How long can I wear the contact lenses?

The different types of lenses have different wearing times. Your eye doctor will explain how long you can wear your customized contact lenses. In general:

For the first few weeks after fitting, it is recommended that you only wear the contact lenses a few hours a day and use glasses for the rest of the day. Then gradually increase the daily wearing time of the contact lenses. This allows your eyes to slowly get used to the foreign body.

If you experience pain, blurred vision, or eye redness while wearing the contact lenses, you should remove the lenses and contact your ophthalmologist. He can find out where the discomfort is coming from and decide how to fix it.

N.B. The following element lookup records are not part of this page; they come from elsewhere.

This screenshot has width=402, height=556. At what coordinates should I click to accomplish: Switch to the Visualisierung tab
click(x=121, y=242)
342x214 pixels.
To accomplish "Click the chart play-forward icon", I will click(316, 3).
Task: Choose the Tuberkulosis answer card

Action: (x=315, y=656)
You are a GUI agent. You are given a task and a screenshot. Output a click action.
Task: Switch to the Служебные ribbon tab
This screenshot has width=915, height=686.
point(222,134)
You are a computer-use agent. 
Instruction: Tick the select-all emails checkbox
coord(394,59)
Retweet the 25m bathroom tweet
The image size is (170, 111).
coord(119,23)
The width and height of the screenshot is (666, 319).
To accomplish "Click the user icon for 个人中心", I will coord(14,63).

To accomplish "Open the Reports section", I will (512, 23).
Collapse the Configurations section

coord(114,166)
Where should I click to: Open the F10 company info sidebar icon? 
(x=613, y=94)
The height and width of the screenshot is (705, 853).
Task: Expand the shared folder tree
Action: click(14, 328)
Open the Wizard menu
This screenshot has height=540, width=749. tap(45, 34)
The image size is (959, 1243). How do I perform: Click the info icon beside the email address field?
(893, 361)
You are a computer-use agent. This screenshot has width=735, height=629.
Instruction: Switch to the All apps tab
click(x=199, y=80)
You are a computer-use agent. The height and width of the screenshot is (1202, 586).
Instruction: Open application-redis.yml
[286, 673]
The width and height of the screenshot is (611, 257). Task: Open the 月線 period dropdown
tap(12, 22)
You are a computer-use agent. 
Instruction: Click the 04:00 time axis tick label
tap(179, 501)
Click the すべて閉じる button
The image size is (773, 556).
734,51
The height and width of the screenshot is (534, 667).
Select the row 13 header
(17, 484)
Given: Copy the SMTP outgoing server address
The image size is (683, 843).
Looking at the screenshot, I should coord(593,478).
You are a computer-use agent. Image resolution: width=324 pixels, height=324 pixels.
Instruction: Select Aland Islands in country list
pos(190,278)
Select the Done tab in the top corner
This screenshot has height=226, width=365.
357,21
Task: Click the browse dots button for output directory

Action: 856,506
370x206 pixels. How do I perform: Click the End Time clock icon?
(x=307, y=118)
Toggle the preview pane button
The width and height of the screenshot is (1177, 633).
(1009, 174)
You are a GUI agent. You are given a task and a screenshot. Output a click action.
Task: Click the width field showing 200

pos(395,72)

What should I do if I lose my eye contact lens?

It is a myth that contact lenses can slip behind the eye and get lost there, because the anatomical conditions make it impossible. At most it can happen that the contact lens folds up under the eyelid, for example by rubbing the eyes vigorously. In this case, simply slide the upper or lower eyelid up as far as possible and grasp the opened contact lens with two fingers.

If you have trouble locating the lens, you can use eye drops to moisten your eye. This makes it easier for the contact lens to slide on the cornea. If none of these help, see your ophthalmologist. This will then help you remove the lost contact lens.

General information for everyday life

If you plan to use eye drops to moisturize your eyes, they shouldn't contain preservatives. In particular, these can become embedded in the soft lenses and thus destroy them. Ask your ophthalmologist which eye drops you can safely use.

Visits to the sauna, steam bath or solarium are permitted with contact lenses. The best way to swim and dive is with flexible contact lenses. For hygienic reasons, however, it makes sense to wear swimming goggles or diving goggles. After swimming, you need the contact lenses remove and clean to remove any germs or chemicals from swimming pool water. This prevents eye infections and irritations.